VibeVaults

Privacy Policy

Last updated: January 14, 2026

This Privacy Policy describes how VibeVaults (“we”, “us”, “our”) collects, uses, and protects personal data in connection with the use of our service, as described in our Terms of Service.

1. Who We Are

Service name: VibeVaults
Operator: József Tar
Contact email: support@vibe-vaults.com
Location: European Union (Hungary)

We operate a hosted feedback widget and administrative dashboard service.

2. Scope of This Policy

This Privacy Policy applies to:

  • visitors of our website
  • customers using the administrative dashboard
  • end users submitting feedback through embedded widgets

Use of the Service is also governed by our Terms of Service.

3. What Data We Collect

3.1 Admin Users (Customers)

We collect:

  • Email address
  • Authentication data (handled via Supabase, stored securely)
  • Subscription and billing status (handled by Stripe)

We do not store full payment card details.

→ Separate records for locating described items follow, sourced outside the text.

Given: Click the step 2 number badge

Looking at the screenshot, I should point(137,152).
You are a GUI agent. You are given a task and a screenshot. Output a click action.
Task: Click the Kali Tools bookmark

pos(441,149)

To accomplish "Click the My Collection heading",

3.2 End Users (Feedback Widget)

When feedback is submitted via a widget, we may collect:

  • Feedback content submitted voluntarily
  • Technical metadata such as IP address and user agent (for security and abuse prevention)

We do not require end users to create accounts.

4. Data Controller and Data Processor Roles

  • Our customers act as data controllers for feedback collected through widgets.
  • VibeVaults acts as a data processor, processing feedback data solely on behalf of customers.

Customers are responsible for informing their end users about data collection and usage.

5. How We Use the Data

We use personal data only to:

  • Provide and operate the Service
  • Authenticate admin users
  • Store, display, and manage feedback
  • Prevent abuse, spam, and misuse
  • Process subscriptions and payments
  • Communicate service-related information

We do not use personal data for advertising purposes.

6. Legal Basis for Processing (GDPR)

For users in the European Union, we process personal data based on:

  • Contractual necessity (providing the Service)
  • Legitimate interest (security, abuse prevention)
  • Legal obligation (billing and compliance)

7. Third-Party Services

We rely on the following third-party service providers:

  • Supabase – authentication and database services
  • Vercel – hosting and deployment infrastructure
  • Stripe – payment processing

These providers process data only as necessary to deliver their services and under their own privacy policies.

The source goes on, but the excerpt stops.